Я упросил Адриана зайти ко мне, после того как он проводит сестру домой. В тот же вечер, на тропинке, залитой лунным светом, я излил моему другу всю душу, все ее восторги и надежды. В первый миг лицо его омрачилось.
— Я мог бы предвидеть это, — сказал он. — Какая же нам предстоит борьба! Прост, Лайонел, и не удивляйся, отчего мысль о столкновении с матерью тревожит меня. Иначе я с радостью признался бы, что сбылись мои надежды и я могу вручить сестру лучшему своему другу. Если ты еще не знаешь, то скоро узнаешь, как люто ненавидит моя мать само имя Вернэ. Я поговорю с Айдрис и сделаю все, что может сделать друг. Ну, а ей, если она сумеет, придется взять на себя защиту своей любви.

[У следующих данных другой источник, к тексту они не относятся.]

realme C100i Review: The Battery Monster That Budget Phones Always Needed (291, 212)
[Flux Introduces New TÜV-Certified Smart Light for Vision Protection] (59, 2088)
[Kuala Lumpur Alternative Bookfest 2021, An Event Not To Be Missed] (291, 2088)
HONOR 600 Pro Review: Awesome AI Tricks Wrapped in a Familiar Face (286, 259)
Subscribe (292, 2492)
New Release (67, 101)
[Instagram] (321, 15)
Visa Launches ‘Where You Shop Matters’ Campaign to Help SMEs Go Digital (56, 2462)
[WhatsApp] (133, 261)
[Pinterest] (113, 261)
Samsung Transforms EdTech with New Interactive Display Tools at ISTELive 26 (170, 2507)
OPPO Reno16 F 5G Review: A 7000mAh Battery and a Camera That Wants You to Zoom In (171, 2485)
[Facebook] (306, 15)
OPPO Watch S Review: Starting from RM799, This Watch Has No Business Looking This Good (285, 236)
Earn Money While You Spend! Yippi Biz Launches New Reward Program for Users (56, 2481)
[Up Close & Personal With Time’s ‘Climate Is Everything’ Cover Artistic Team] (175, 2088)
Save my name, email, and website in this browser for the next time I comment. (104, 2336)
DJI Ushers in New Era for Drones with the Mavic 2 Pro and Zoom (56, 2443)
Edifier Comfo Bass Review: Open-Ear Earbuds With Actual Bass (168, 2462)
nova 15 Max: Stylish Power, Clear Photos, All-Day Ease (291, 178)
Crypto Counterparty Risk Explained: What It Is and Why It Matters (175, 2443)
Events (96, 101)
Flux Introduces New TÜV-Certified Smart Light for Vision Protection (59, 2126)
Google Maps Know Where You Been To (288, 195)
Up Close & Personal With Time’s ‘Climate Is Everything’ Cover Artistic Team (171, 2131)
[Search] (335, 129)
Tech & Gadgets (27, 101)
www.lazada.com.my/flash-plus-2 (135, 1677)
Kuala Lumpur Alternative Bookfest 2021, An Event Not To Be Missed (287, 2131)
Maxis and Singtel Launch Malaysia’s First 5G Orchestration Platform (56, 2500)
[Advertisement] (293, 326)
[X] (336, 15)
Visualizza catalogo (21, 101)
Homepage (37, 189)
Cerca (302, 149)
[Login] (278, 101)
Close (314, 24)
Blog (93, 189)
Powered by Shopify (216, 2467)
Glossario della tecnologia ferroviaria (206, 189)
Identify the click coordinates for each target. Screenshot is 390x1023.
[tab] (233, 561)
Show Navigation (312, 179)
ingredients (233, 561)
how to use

Пока брат и сестра решали, как им лучше попытаться склонить мать на нашу сторону, она, заподозрив, что мы встречаемся, уличила их. Свою дочь она обвинила в обмане и в неприличной привязанности к тому, чья единственная заслуга в том, что он — сын распутного любимца ее неразумного отца, и кто сам, несомненно, столь же беспутен, как и отец, которым он хвастает. При этом обвинении глаза Айдрис сверкнули.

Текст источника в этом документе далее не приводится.